## What the exercise asks:
Word for word, retype the lines from the one containing "Where should I" to the one containing "Screen dimensions: 1568x381" below, keeping both end lines and dropping the pictures.

## Dataset records:
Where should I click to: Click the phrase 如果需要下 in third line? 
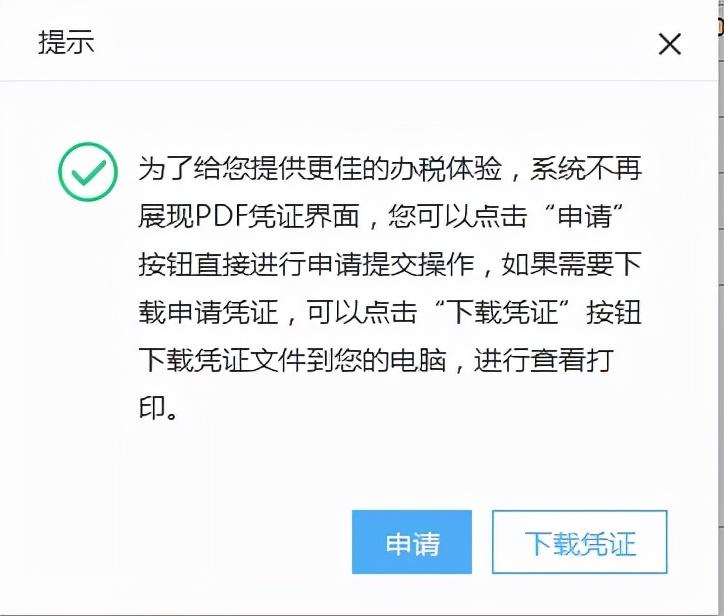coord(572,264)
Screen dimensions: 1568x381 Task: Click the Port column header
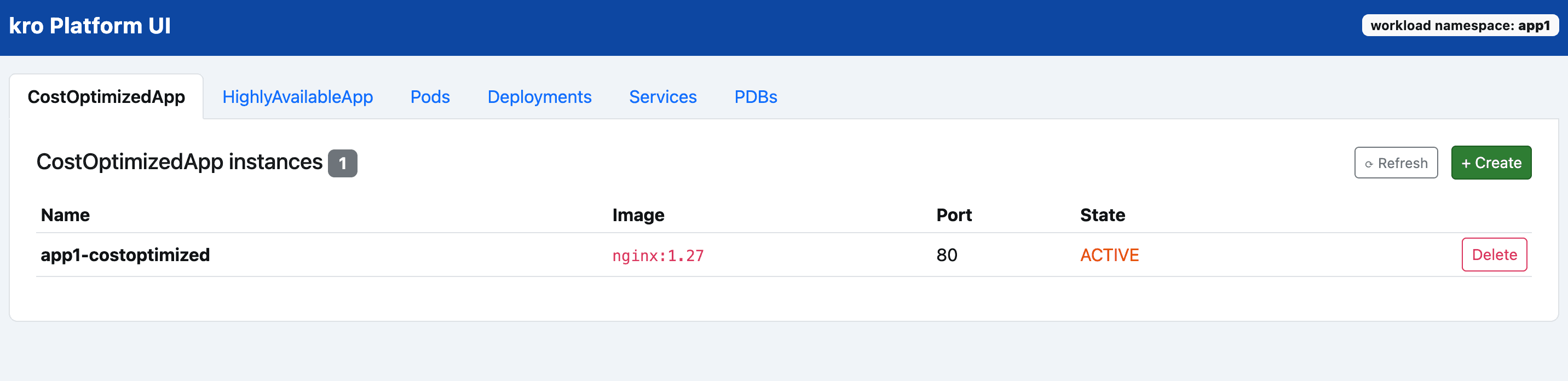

---

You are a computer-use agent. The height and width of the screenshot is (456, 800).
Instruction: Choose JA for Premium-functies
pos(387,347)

...

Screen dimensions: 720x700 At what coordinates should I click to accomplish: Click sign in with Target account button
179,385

## Solution for this exercise:
Where should I click to: Click the phrase 如果需要下 in third line? 
coord(572,264)
Screen dimensions: 1568x381 Task: Click the Port column header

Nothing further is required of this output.